Habitants, entreprises ou services publics, plus personne n'est à l'abri d'une panne de réseau liée aux vols de câbles en cuivre. Le groupe Orange en compte deux fois plus en 2023 que l'année dernière. Un fléau en progression constante dans les Hauts-de-France.
Ce n'est plus la chasse à l'or, mais la chasse au cuivre. Négocié à prix d'or, le métal rouge est de plus en plus prisé par les malfaiteurs. Câblages électriques, ornements de tombes ou industries de la construction, le cuivre est pillé sous toutes ses formes et aucun secteur n'est épargné.
Les Hauts-de-France particulièrement ciblés
Un des derniers larcins en date remonte au mercredi 15 novembre.

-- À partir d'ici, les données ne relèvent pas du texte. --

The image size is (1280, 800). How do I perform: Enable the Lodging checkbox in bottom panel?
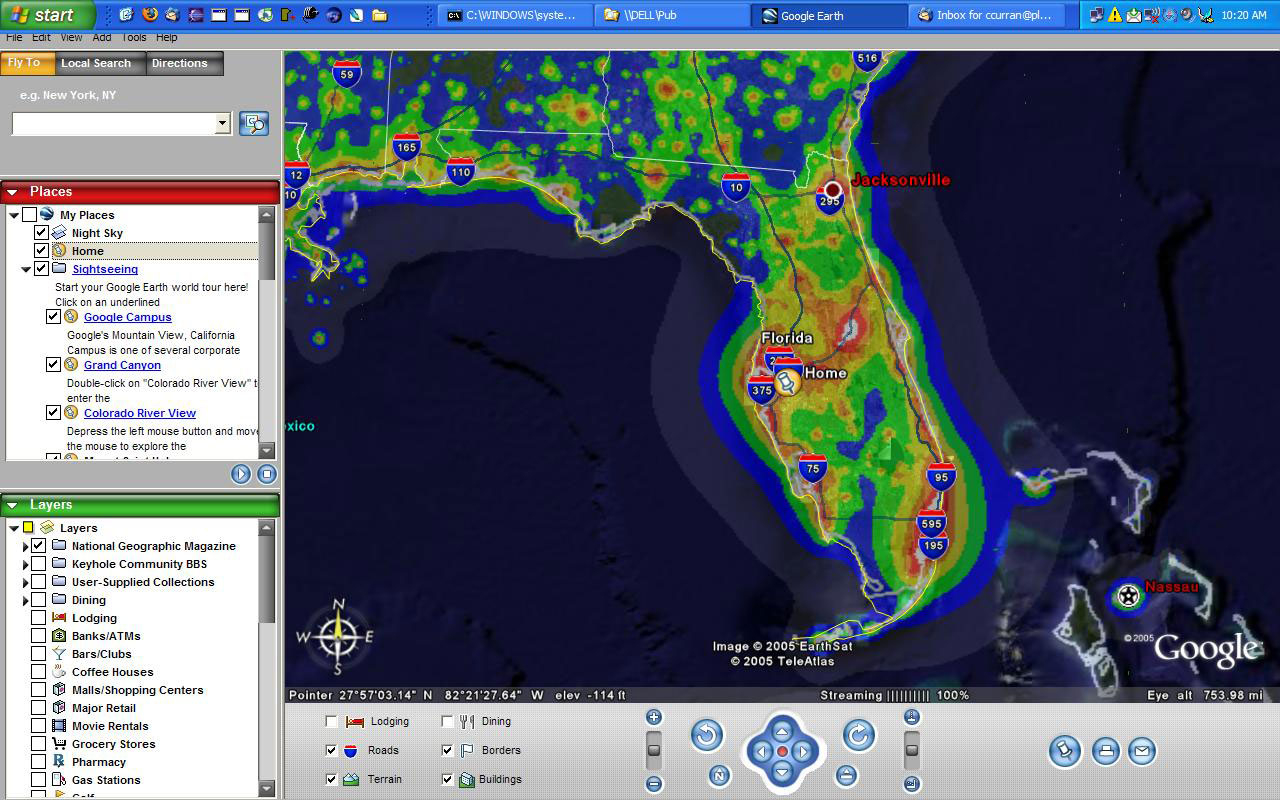(x=332, y=721)
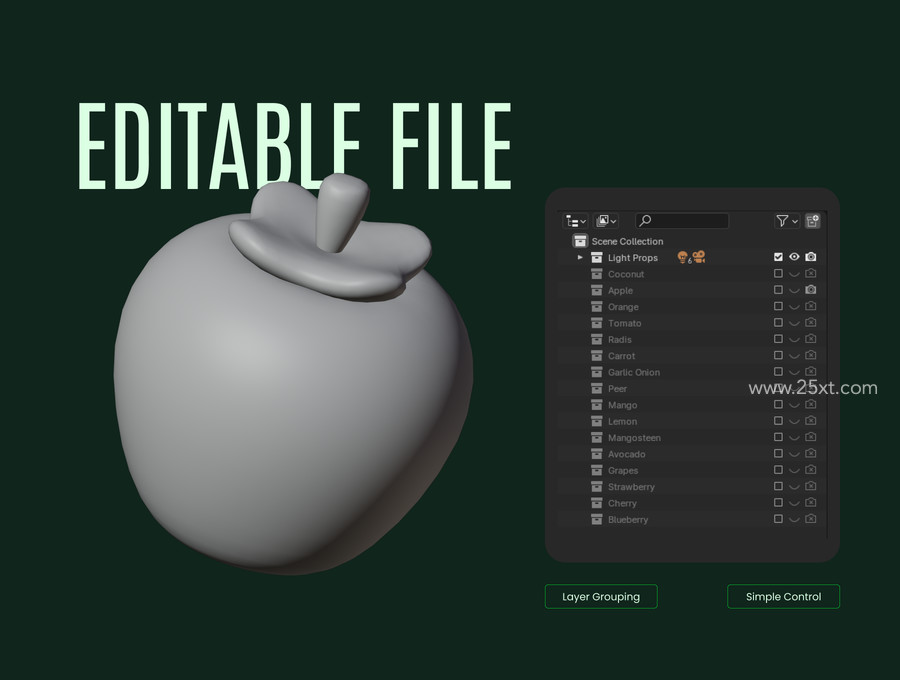Open the outliner display mode dropdown

(x=575, y=221)
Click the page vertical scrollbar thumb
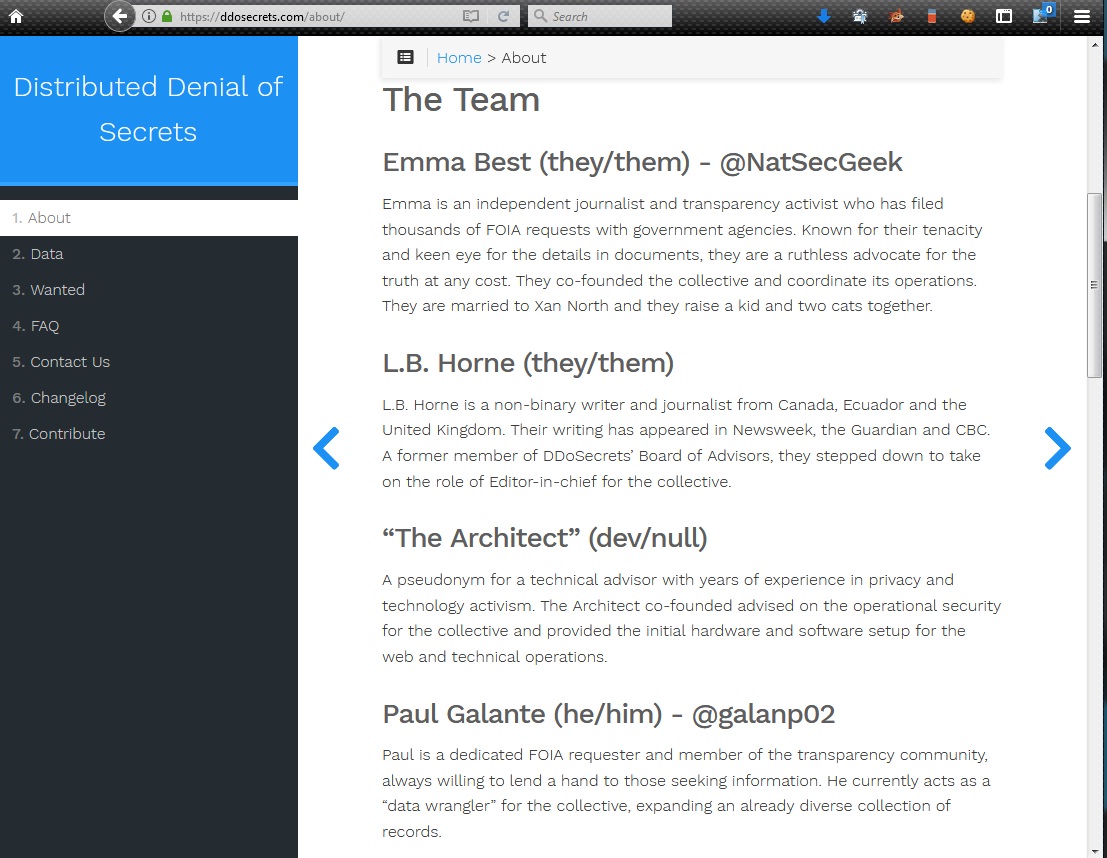Image resolution: width=1107 pixels, height=858 pixels. click(1094, 285)
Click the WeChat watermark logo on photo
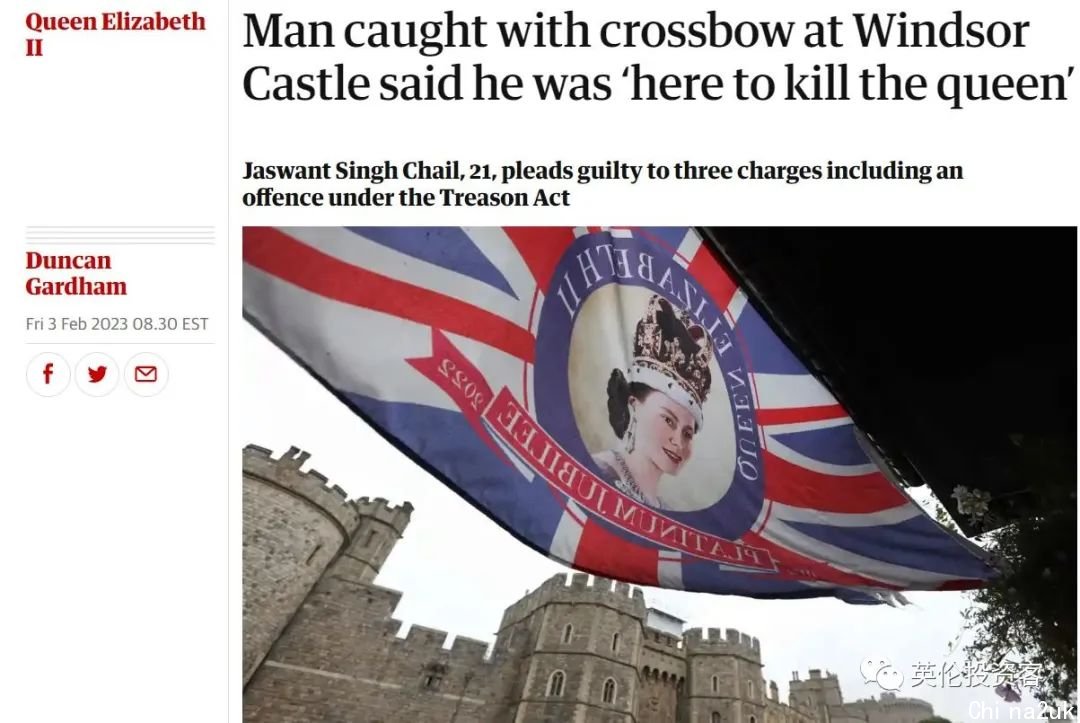 (881, 675)
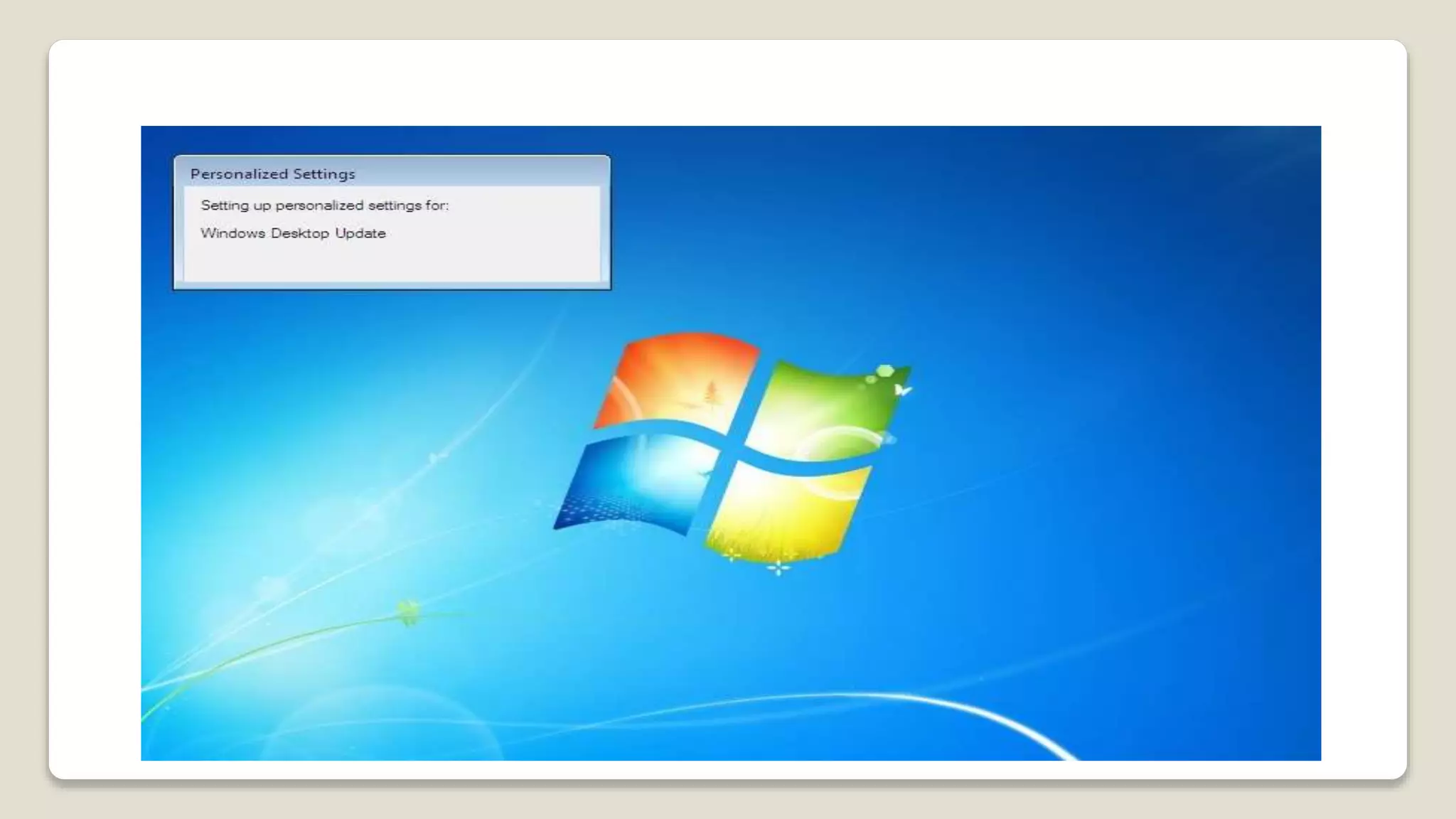Click the bottom border of the settings dialog
1456x819 pixels.
(392, 286)
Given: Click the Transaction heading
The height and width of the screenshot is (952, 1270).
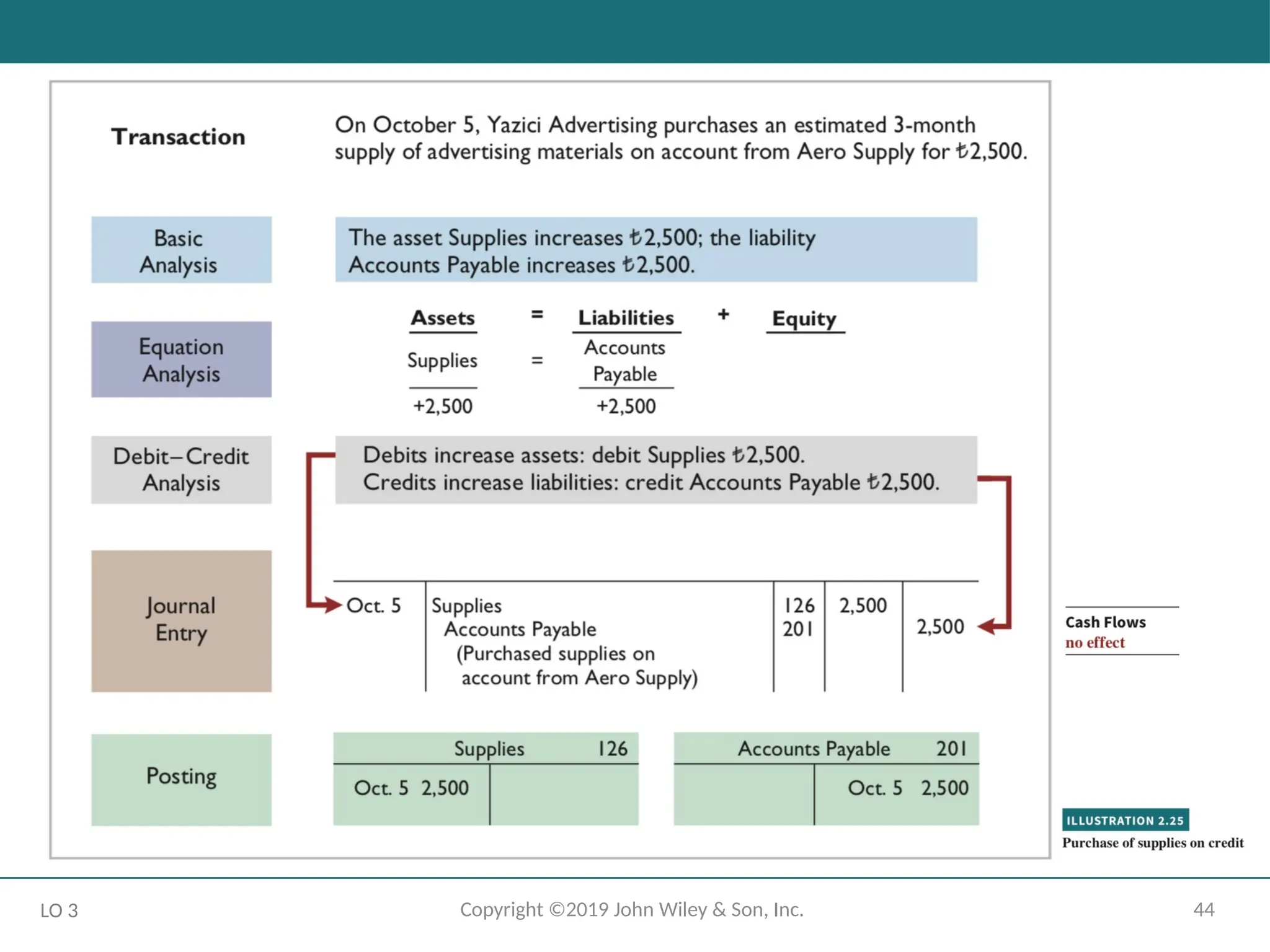Looking at the screenshot, I should [178, 137].
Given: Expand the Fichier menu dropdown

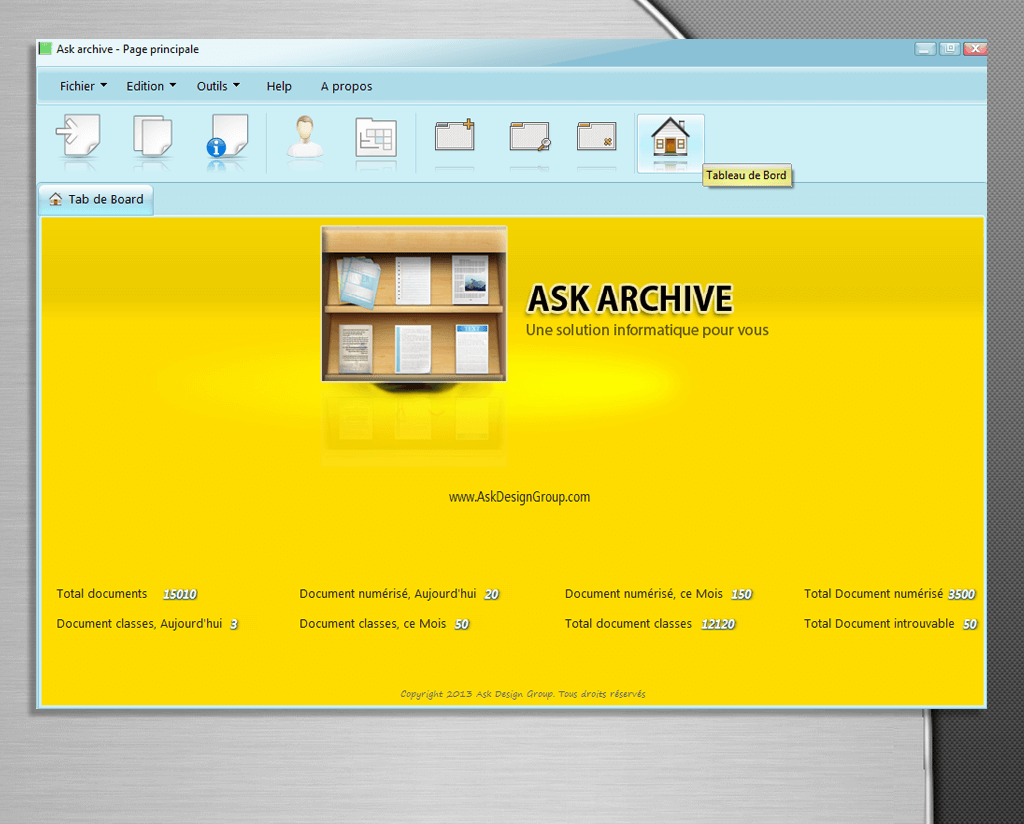Looking at the screenshot, I should pyautogui.click(x=83, y=86).
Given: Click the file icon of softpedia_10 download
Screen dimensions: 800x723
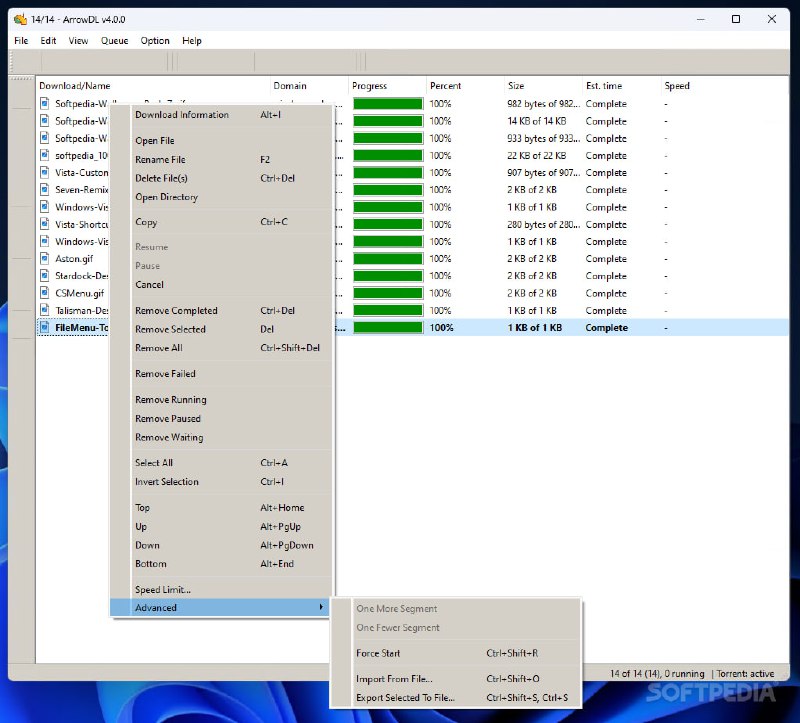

Des bobines de cuivre pesant chacune 4,5 tonnes ont été dérobées chez un transporteur axonais, à Gauchy. Montant du préjudice : deux millions d'euros, rapporte L'Aisne Nouvelle.
Fin octobre, toujours dans l'Aisne à Anizy-le-Grand, 600 m de câbles de l'opérateur Orange ont été dérobés. Les administrés de la commune ainsi que ceux de Faucoucourt et Brancourt ont immédiatement perdu leur connexion au réseau.
Un mois plus tôt, cette fois dans l'ouest de la Somme, pour la deuxième fois en une semaine, 1 500 mètres de câble ont disparu. Les habitants de sept communes ont été privés d'internet, de téléphone fixe et de télé. 700 foyers ont été impactés. Les délais pour remplacer les câbles sont longs. Sur place, il a fallu s'adapter. "Les clients ont payé en tickets restaurant ou sont revenus aux bons vieux chèques" expliquait une restauratrice.
Pas un mois sans larcin. Pour les équipes du groupe Orange (ex France Telecom), "la situation est de plus en plus intenable, confie Gautier Bezeau, chargé de communication. On compte en moyenne deux vols par jour dans la région, soit deux fois plus qu'en 2023. Au 31 octobre, Orange en est à 420 vols sur les Hauts-de-France, dont 120 en Picardie, soit une centaine de plus que l'an dernier à la même date. Le phénomène n'est pas nouveau, mais ce qui est inédit, c'est son ampleur". Le préjudice subi monte à 15 millions d'euros pour l'opérateur en 2022.
Des délais de rétablissement rallongés
Difficile en l'état de rétablir la situation rapidement : "Les durées s'allongent et ça peut aller jusqu'à quatre semaines dans les cas les plus longs avant de retrouver une connexion internet". Croulant sous les incidents, l'opérateur priorise les pôles les plus sensibles.
Les études pour rétablir le réseau prennent du temps et l'étendue du réseau cuivre n'arrange rien à la situation. Dans les années 70, des milliers de kilomètres de lignes ont été déployés dans tout l'Hexagone pour moderniser le réseau et permettre un accès plus rapide à la téléphonie puis à Internet. "Aujourd'hui dans les Hauts-de-France, le réseau ADSL, c'est un million de câbles en cuivre, souligne Gautier Bezeau, ou un aller/retour de la terre à la lune sur le territoire français. Vous avez des câbles en cuivre en stock partout".
La récidive
Impossible donc de surveiller toute la chaîne, d'autant plus que les malfaiteurs agissent très rapidement. Ils opèrent surtout la nuit et en 20 à 30 minutes, le larcin est fait. Pour tenter d'endiguer le phénomène, Orange organise des visites de terrain pour comprendre comment opèrent les voleurs.
"L'autre difficulté, c'est la récidive. Le Bassin minier comme la métropole lilloise sont très touchés par la récidive. Lorsqu'une portion de câbles est dérobée, quelques jours plus tard, une autre portion disparaît sur le même câble. Est-ce qu'on étudie des câbles existants ou est-ce qu'on en pose des plus petits ? Une réflexion est à l'étude. On travaille étroitement avec les préfectures".
Comment éviter ces vols ?
Le cuivre est utilisé dans 60 % des équipements électriques car il est facile à travailler et présente une conductivité élevée.
Son prix a plus que doublé en cinq ans. La tonne de cuivre se revend environ 10 000 € et encore mieux au marché noir.
Le vol se situe souvent sur le domaine public. Selon un enquêteur, la meilleure parade à ce fléau, est la vigilance des populations.
Par ailleurs, Orange encourage ses clients à passer à la fibre optique. "Elle ne fait pas l'objet de vol car elle est peu revendable contrairement au cuivre" assure Gautier Bezeau. Fin 2019, l'opérateur a annoncé sa volonté de fermer techniquement son réseau cuivre progressivement entre 2023 et 2030.